Identification of novel cryptic translocations involving IGH in B-cell non-Hodgkin's lymphomas

Abstract

Chromosomal rearrangements involving the immunoglobulin heavy chain gene (IGH) at 14q32 are observed in approximately 50% of patients with B-cell non-Hodgkin's lymphoma (NHL). The 5' end of the IGH gene is located within 8 kb of the telomeric repeats of 14q. Translocations involving the IGH locus and the telomeric band of a partner chromosome are difficult to identify, because most terminal bands of human chromosomes appear pale by conventional G-banding techniques. To determine whether there are cryptic translocations involving the IGH locus, we used dual-color fluorescence in situ hybridization (FISH) of 5' and 3' IGH genomic clones containing the variable sequences, or the J(H) and the 5' constant regions, respectively. We examined cells from 51 patients with B-cell NHL who had a normal karyotype (3 patients), clonal abnormalities not involving 14q32 (35 patients), or alterations of 14q32 other than recurring translocations, i.e., add(14)(q32) (13 patients). FISH detected 17 IGH translocations in 16 of 51 (31%) cases. Of the 13 cases with add(14)(q32), FISH identified the partner chromosome in 9 cases (69%; 3q27, 6 cases; 2p13, 19p13.3, and 18q21.3, 1 case each).
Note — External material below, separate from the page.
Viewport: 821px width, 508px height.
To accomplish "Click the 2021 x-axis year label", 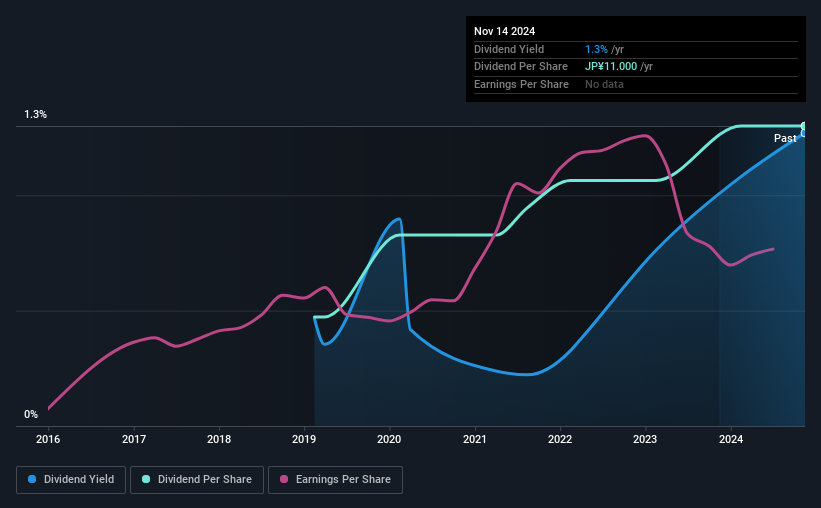I will coord(475,438).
Six of thirty-eight (16%) patients without visible alterations of 14q32 and 2 of 13 (15%) patients with an abnormality of one chromosome 14 had masked (5 patients) or cryptic IGH translocations (3 patients), involving 3q27 (3 patients), 5p15.3 (2 patients), 19p13.3 (3 patients), or 14q32 (1 patient; 1 patient had two rearrangements). We identified two novel, recurring, cryptic translocations: t(5;14)(p15.3;q32) (2 patients) and t(14;19)(q32;p13.3) (3 patients). In summary, FISH permitted the detection of cryptic or masked IGH rearrangements in approximately 20% of lymphoma cases without visible rearrangements of 14q32 analyzed retrospectively.